**EXERCISE:** Would you copy out only the lines from the one with "Task: Open the Ricerche menu" to the end of the records, exactly as they stand?

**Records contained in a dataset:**

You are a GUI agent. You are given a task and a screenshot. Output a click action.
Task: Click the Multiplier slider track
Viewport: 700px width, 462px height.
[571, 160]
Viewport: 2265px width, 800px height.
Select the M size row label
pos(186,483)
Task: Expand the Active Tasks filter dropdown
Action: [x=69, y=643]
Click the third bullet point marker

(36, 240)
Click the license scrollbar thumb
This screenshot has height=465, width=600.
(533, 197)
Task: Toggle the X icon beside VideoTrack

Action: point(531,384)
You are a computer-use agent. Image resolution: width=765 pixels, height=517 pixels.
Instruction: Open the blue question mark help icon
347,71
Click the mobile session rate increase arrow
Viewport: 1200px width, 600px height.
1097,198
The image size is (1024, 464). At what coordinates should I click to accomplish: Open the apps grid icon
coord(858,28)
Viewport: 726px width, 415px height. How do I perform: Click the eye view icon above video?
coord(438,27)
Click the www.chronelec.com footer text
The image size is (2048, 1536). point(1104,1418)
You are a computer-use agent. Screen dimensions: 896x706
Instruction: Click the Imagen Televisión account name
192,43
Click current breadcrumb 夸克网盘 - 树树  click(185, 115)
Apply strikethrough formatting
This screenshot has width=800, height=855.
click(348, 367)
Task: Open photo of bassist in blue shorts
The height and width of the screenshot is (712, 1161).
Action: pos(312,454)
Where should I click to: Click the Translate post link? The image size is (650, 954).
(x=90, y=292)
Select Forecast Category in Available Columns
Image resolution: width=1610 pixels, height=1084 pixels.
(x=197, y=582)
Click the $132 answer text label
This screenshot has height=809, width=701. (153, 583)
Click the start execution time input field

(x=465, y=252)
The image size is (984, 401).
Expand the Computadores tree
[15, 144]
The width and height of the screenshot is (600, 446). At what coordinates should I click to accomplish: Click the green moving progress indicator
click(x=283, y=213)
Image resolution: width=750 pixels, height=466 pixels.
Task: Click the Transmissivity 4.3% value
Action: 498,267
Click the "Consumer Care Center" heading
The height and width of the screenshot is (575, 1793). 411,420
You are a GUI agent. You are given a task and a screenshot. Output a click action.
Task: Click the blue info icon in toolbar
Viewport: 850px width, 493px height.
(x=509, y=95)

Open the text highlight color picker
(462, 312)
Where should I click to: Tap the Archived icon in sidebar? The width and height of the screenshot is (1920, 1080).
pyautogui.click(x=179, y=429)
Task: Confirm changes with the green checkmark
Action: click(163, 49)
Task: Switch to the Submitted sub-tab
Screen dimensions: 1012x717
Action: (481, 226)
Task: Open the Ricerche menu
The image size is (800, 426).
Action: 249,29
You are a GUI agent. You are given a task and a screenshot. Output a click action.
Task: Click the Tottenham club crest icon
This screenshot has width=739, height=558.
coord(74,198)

**THE ANSWER:**
Task: Open the Ricerche menu
The image size is (800, 426).
Action: 249,29
You are a GUI agent. You are given a task and a screenshot. Output a click action.
Task: Click the Tottenham club crest icon
This screenshot has width=739, height=558.
coord(74,198)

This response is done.